We investigated the reaction of (Z)-1,2-diphenylethene (cis-stilbene) with various brominating reagents and solvents following directions in standard organic chemistry manuals. We were particularly interested in learning which combination of brominating reagent and solvent gave the best yield of (d,l)-1,2-dibromo-1,2-diphenylethane without the formation of significant amounts of meso-1,2-dibromo-1,2-diphenylethane, which is essentially the sole product from the reaction of bromine with (E)-1,2-diphenylethene (trans-stilbene).
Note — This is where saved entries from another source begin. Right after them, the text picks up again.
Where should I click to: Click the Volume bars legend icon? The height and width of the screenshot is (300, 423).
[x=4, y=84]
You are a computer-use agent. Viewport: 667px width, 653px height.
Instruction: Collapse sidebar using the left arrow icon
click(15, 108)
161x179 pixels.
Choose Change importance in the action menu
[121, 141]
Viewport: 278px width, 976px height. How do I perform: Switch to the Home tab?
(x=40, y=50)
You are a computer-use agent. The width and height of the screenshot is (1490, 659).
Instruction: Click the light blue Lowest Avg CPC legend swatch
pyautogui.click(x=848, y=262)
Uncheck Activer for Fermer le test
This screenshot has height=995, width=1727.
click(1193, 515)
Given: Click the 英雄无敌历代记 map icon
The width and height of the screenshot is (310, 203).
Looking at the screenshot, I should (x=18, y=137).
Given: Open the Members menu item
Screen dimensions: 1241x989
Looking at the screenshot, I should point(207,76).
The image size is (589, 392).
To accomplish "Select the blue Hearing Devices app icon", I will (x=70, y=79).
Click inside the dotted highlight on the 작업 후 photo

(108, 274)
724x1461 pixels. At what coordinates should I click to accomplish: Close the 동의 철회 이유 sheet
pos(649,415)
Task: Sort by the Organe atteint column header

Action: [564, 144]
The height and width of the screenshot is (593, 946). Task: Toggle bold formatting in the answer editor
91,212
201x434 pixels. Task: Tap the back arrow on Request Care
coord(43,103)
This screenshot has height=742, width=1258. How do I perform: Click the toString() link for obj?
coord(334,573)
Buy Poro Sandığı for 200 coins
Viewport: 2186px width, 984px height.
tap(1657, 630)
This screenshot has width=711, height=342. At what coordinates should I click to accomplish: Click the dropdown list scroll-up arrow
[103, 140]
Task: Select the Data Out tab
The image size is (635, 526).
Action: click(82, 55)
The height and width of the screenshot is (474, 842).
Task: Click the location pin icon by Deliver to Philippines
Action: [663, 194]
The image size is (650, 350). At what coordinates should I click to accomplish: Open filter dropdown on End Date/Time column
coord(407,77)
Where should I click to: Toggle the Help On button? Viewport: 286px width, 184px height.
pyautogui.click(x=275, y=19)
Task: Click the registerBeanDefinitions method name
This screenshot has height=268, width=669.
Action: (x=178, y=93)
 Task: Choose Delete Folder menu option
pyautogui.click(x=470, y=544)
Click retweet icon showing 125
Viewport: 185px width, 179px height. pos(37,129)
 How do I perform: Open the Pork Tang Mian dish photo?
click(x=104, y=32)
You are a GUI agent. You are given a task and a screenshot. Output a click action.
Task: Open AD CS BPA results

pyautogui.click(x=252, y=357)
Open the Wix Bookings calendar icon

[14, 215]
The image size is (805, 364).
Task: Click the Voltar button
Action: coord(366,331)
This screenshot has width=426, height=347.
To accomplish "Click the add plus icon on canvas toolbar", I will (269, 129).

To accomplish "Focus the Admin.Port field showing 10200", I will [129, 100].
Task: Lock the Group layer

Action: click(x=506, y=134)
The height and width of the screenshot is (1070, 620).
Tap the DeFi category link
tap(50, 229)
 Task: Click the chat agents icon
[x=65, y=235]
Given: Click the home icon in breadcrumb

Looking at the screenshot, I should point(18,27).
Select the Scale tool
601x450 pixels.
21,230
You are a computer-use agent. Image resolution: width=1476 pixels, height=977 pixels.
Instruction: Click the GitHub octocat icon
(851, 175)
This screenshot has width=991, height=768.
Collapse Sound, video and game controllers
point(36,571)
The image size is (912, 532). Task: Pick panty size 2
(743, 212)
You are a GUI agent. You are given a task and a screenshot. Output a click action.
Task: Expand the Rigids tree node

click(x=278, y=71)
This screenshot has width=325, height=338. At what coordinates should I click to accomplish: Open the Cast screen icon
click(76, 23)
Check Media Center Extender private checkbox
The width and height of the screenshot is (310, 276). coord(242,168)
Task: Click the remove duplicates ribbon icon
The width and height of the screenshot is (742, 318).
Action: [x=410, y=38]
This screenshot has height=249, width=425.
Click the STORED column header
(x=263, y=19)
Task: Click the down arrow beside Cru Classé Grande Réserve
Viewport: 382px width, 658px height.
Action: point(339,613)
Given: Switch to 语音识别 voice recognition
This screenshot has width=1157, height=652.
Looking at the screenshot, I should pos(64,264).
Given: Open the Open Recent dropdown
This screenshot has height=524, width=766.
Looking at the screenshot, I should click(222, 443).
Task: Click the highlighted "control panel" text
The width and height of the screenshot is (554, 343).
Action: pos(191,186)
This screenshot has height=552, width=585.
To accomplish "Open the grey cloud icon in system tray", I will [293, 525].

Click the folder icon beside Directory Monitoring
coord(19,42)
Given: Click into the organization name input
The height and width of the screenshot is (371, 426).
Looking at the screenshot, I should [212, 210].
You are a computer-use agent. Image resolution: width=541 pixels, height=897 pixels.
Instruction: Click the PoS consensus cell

Based on the results from the standard preparatory methods, some permutations of solvent and brominating reagent were tried. Using pyridinium bromide perbromide in either glacial acetic acid or dichloromethane gave high (about 80%) yields of the d,l product from (Z)-1,2-diphenylethene. Bromine in glacial acetic acid gave 66% of the d,l product and 20% of the meso product from (Z)-1,2-diphenylethene. However, bromine in dichloromethane gave about equal amounts of the two dibromo products. The various combinations tried could be used in an introductory organic chemistry laboratory to illustrate how changing solvents or reagents affects product formation. For an advanced organic chemistry laboratory, the students could carry out the various combinations and then be asked to provide an explanation for the results.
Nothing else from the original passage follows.